Comorbidities were associated with extended LOS. Comorbidities as no-modifiable factor may affect the nutrition and result into the poor clinical status [31]. Additionally, investigations revealed that younger patients with better preoperative status tended to achieve better long-term postoperative improvements [32, 33]. Therefore, multiple disciplinary discussions and perioperative evaluation as well as appropriate preventive measures are necessary to management those comorbidities [34]. Positive interventions should also be prepared for those patients with specific comorbidities during the perioperative management.

Previous analyses also demonstrated that medical efficacy and quality were independently associated with patient demographic [35], which were approved in the current study. Morbid obesity was treated as one of the risk factors and associated with periprosthetic joint infection [36], but the infection risk generally could be mitigated with proper treatment timely. Our study revealed that body mass index (BMI) was associated with reduced hospital cost, which might be due to the sample size. Understanding current anesthesia practice pattern might be good aimed at maximizing effective postoperative pain control [37]. Lower preoperative albumin and abnormal hematological tests were risk factors for predicting adverse outcomes following the primary THA [38]. These findings may not only direct surgeons to devote more attention to these relevant clinical variables associated with LOS and hospital cost, but also guide patients’ expectations during the surgery consultation and perioperative management.

Of note, the LOS in the present study is much longer than other reports in the literature. There are two possible reasons for this deviation. The first reason is the unapplied ERAS in our institute for THA patients reported in this study. Our data showed the LOS ranged 16.29 ± 5.28 days, which is indeed longer than the studies [39,40,41] in the literature with patients treated with ERAS [42, 43] but is in line with other studies with patients not treated with ERAS from both China (around 15 to 20 days) [44, 45] and oversea hospitals (up to 28 days) [46]. The second reason is that the integrated in-house rehabilitation services, applied for the patients prior to discharge within our institute, extend the LOS of our patients compared to the LOS of those patients (after their discharges) transferred again to a specific rehabilitation department or hospital. Therefore, the LOS in our setting is not notably longer than in other jurisdictions from these perspectives.

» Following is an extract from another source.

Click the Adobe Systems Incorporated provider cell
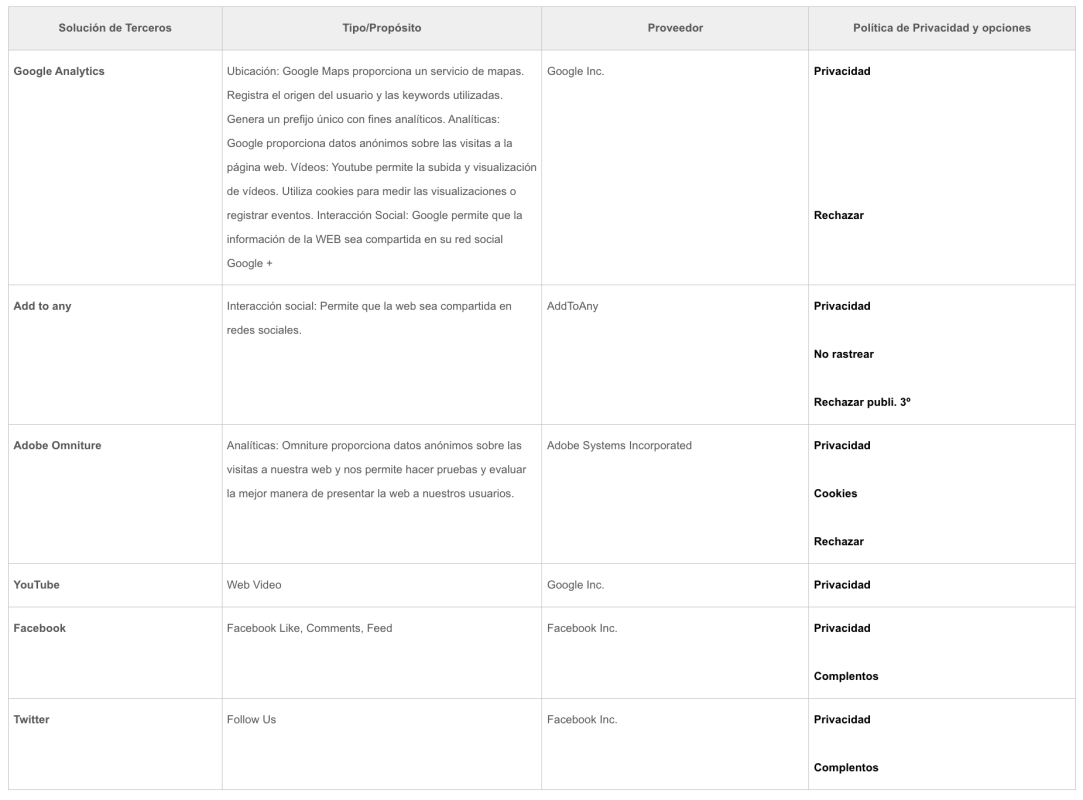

The present study has several limitations. First, no casual relationships could be demonstrated in this observational and retrospective study. Second, even though the standard of discharge may be varied among institutions, the standardized discharge criteria used in this study were also well accepted by other Chinese hospitals, performing the in-house orthopedic rehabilitation services for the patients. Moreover, the patients in the present study received conventional in-house rehabilitation services (rather than the ERAS) within our institute prior to discharge, which extends their LOS and yields higher hospital costs. Therefore, our data should be interrupted with caution, especially for those institutes where the rehabilitation protocols are much different from ours. Thirdly, due to the limitation of our dataset and the retrospective nature of this study, we could not obtain all potential patient-relevant clinical variables, which may be the reason for the low R2 for LOS and the weak (nonlinear) association between the LOS and currently available factors. Therefore, the additional nonlinear prediction would be considered in our future study. Finally, further prospective studies with more robust experimental designs and larger sample sizes are necessary to confirm the results of this study.

Conclusions

Our study demonstrates that patient characteristics and procedure variables might affect the medical efficacy and quality in terms of the LOS and hospital cost for unilateral primary THA patients. The impacts of these clinical variables are different for the elective and confine THA patients. The preliminary data from this study hint that the possible clinical benefits could be achieved if the practitioners precautiously identify surgical candidates at specific risk levels and modify specific clinical variables.